● Requirement
Your output should be the lines below from the one with "Sharjah Escorts |" through the one with "Return an Item", copied exactly, pictures excluded.

● Working data
○ ○ ○ ○ ○ ○ ○
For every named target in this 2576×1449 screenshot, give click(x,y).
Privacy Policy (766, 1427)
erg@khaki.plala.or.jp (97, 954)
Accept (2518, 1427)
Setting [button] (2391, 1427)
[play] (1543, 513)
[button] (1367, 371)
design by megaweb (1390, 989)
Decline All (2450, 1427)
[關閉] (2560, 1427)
○ ○ ○ ○ ○ ○ ○
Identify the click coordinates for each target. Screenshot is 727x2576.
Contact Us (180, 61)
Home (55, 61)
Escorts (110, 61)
○ ○ ○ ○ ○ ○ ○
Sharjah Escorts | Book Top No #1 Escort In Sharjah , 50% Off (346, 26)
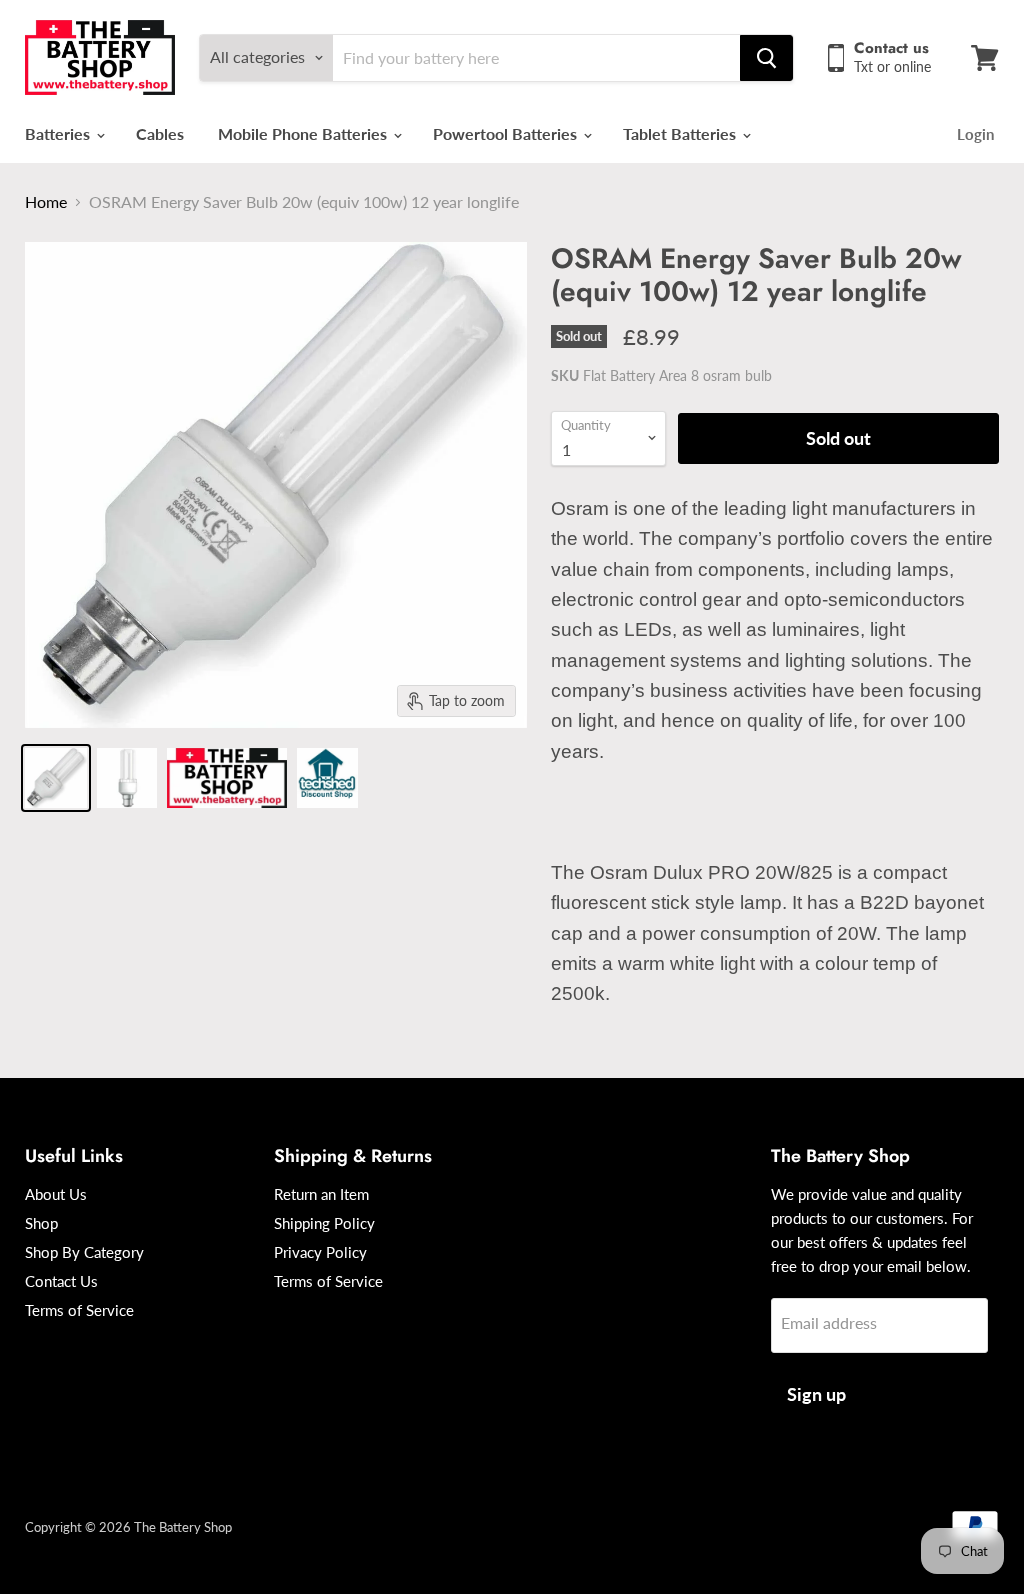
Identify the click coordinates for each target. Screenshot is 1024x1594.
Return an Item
○ ○ ○ ○ ○ ○ ○
● Written answer
Sharjah Escorts | Book Top No #1 Escort In Sharjah , 50% Off (346, 26)
Identify the click coordinates for each target. Screenshot is 1024x1594.
Return an Item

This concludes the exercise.